From the entries below, pull out each line where "computer" appears.

(Source data)
+ + +

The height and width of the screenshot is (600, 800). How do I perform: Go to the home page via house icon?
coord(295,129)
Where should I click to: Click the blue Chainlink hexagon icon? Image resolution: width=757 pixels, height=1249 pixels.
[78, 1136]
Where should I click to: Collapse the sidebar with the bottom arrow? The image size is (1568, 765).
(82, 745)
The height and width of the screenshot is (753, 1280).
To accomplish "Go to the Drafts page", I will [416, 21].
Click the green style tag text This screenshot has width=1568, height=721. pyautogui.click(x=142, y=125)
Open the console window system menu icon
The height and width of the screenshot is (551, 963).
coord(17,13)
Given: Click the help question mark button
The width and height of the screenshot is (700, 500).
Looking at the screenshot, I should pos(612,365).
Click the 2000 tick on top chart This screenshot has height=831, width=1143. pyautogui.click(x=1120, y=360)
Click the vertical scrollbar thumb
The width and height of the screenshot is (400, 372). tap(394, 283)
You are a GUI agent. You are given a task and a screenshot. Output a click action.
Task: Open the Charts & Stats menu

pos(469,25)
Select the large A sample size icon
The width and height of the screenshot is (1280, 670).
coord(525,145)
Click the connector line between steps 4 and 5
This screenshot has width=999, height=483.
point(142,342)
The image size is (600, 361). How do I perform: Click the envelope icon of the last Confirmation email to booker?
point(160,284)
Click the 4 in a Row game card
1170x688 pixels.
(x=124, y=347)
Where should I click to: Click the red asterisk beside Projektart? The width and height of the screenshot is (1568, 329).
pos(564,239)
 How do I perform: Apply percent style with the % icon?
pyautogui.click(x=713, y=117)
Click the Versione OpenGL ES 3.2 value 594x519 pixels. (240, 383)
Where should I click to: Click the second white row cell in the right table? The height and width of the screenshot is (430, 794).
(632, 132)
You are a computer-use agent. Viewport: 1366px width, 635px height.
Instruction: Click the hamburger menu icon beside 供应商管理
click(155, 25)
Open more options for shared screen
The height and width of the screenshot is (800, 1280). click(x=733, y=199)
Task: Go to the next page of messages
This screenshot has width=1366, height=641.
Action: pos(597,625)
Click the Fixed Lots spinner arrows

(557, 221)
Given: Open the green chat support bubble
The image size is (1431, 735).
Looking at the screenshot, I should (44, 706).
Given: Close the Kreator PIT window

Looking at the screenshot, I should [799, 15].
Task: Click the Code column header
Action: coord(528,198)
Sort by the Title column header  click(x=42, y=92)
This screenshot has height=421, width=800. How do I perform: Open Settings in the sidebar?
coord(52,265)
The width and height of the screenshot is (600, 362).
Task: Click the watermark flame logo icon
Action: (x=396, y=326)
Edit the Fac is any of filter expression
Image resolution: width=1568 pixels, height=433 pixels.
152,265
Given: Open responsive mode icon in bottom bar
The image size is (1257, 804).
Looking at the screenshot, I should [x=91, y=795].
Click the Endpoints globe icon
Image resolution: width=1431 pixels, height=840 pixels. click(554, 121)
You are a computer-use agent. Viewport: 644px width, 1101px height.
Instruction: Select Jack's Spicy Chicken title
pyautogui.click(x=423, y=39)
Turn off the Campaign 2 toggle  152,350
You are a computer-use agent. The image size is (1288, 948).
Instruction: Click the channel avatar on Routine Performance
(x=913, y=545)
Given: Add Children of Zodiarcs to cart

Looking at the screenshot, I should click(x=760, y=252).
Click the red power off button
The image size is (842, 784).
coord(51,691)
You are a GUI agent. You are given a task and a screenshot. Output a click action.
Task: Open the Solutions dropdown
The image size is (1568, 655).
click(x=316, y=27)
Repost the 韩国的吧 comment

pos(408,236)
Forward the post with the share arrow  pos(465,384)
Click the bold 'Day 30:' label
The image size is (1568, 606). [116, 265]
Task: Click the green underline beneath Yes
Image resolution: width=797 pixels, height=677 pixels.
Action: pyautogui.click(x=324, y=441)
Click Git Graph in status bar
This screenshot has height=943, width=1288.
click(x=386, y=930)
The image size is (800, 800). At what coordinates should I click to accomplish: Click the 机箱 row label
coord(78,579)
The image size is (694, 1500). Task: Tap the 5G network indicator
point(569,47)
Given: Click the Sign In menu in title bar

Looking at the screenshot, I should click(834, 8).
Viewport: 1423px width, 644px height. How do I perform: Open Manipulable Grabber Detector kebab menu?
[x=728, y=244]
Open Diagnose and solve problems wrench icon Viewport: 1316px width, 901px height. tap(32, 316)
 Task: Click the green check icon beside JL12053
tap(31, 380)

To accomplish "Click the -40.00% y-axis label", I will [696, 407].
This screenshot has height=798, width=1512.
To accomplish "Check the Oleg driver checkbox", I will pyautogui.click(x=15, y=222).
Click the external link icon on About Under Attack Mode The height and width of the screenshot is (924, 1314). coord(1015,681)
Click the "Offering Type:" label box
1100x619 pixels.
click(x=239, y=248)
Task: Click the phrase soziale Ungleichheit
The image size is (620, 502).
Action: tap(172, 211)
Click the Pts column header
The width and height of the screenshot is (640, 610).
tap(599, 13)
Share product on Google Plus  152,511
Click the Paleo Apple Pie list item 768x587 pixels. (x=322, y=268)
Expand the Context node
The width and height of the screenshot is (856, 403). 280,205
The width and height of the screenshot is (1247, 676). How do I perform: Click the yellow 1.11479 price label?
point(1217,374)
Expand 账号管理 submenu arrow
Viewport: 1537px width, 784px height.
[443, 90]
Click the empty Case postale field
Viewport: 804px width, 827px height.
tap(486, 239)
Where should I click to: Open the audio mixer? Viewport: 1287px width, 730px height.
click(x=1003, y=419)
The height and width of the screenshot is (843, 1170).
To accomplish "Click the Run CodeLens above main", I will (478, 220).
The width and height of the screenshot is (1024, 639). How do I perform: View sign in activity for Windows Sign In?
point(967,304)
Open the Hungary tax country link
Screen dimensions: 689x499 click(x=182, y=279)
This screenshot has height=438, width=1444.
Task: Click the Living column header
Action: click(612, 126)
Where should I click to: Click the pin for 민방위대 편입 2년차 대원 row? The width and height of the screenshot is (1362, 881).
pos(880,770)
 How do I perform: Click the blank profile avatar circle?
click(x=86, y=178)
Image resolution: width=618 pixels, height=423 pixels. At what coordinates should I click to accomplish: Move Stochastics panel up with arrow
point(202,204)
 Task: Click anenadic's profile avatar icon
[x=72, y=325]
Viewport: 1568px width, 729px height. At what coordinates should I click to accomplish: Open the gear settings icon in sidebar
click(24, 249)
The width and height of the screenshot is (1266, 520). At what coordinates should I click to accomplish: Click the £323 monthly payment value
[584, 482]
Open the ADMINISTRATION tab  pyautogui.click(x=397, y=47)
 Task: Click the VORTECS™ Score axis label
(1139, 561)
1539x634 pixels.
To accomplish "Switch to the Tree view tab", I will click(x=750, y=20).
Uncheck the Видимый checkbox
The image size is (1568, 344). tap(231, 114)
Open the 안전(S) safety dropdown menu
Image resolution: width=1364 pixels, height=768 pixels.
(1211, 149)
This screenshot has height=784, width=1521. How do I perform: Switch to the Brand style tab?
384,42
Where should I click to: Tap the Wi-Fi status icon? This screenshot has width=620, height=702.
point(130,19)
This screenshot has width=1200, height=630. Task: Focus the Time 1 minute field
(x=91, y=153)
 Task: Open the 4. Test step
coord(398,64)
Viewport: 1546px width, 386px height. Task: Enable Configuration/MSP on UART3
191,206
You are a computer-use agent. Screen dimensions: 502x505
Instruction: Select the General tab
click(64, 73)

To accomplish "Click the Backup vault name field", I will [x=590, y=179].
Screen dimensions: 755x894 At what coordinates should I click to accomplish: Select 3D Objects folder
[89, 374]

+ + +

■ Output for this exercise:
You are a computer-use agent. Viewport: 1366px width, 635px height.
You are a computer-use agent. Viewport: 644px width, 1101px height.
You are a computer-use agent. The image size is (1288, 948).
You are a computer-use agent. Screen dimensions: 502x505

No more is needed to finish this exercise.